A Bluetooth connected wearable, that attaches to the skin like a band-aid, has been awarded funding from the US Agency for International Development to help medical staff remotely monitor Ebola patients' vital signs.
The stick-on sensor is disposable and can measure the body temperature, heart rate, respiratory rate and oxygen saturation of suspected patients and the critically ill.
Using Bluetooth, this data will then be automatically sent to computers, smartphones and tablets and analysed to screen for, confirm and monitor Ebola cases with no risk of medical workers becoming infected themselves. Doctors will be able to access patients' records via specially designed apps and online.
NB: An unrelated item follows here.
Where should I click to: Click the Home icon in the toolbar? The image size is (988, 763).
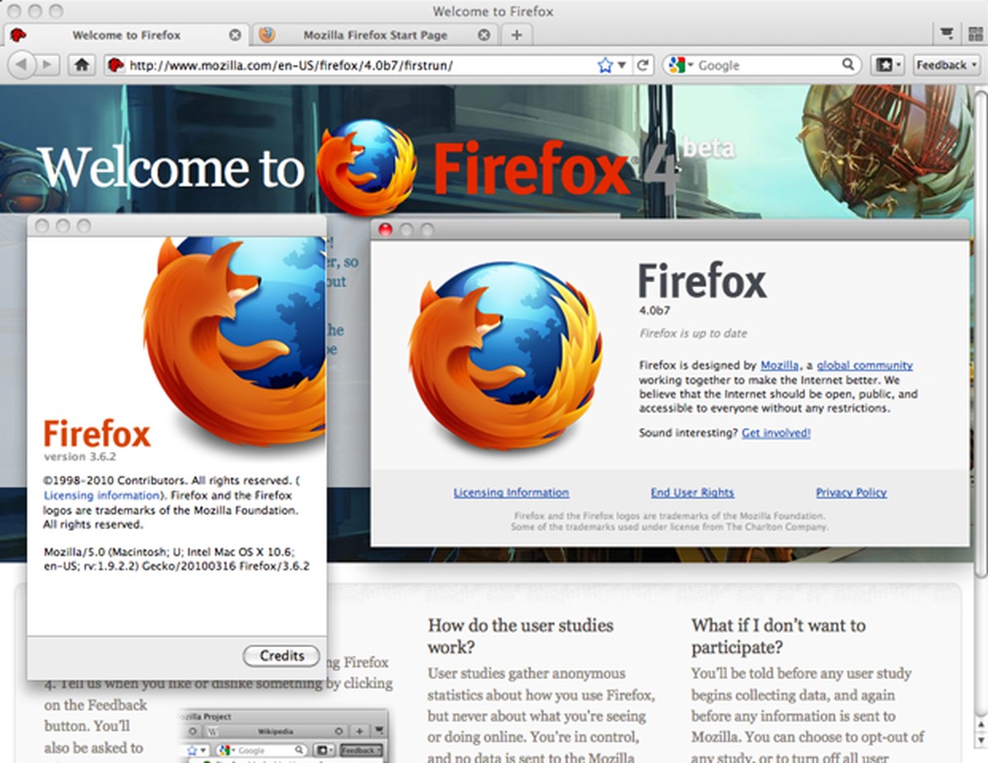(82, 64)
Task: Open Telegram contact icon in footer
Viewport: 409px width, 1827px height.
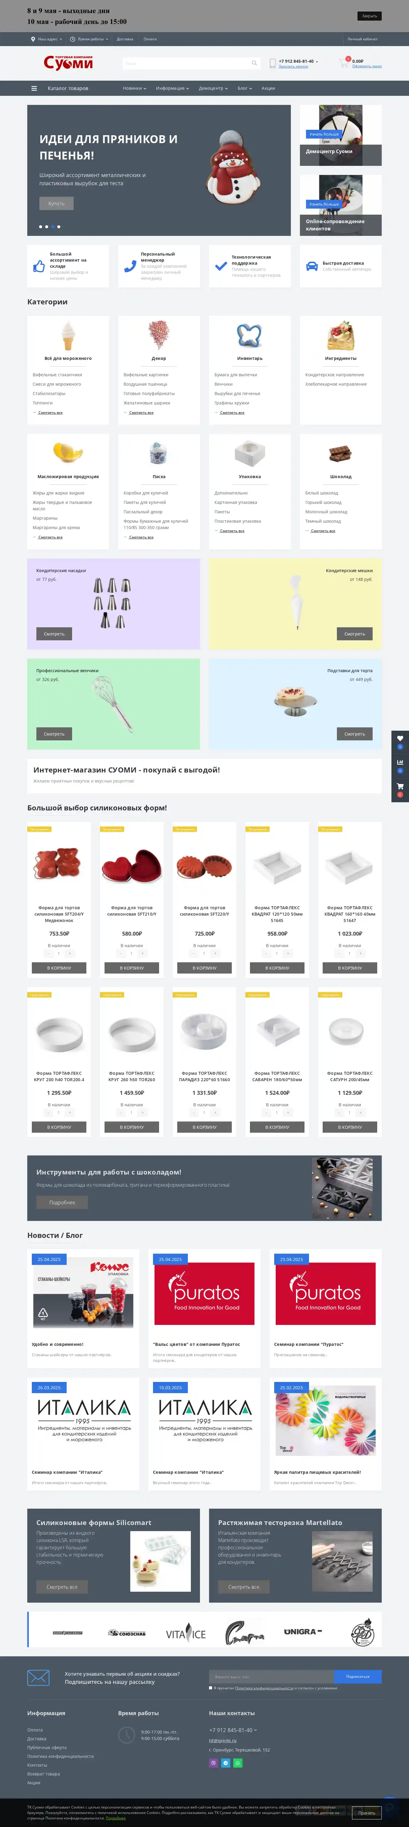Action: pos(225,1762)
The health and safety of doctors, nurses and charity workers has been an issue since the beginning of the outbreak and ways to monitor patients safely now include re-engineered personal protection suits and easy-to-assemble chambers to decontaminate health workers.
The wearable has been developed by Dr. Steven Steinhubl at the Scripps Translational Science Institute and is listed as one of a number of "wearable technologies" in development.
"The new approach will provide unprecedented visibility into a patient's physiology that we believe will be invaluable in improving care and minimising risk of exposure during an Ebola virus outbreak," Dr. Steinhubl, said in a statement. "This will open the door to being able to identify warning signs very early on, when potentially lifesaving care can be provided."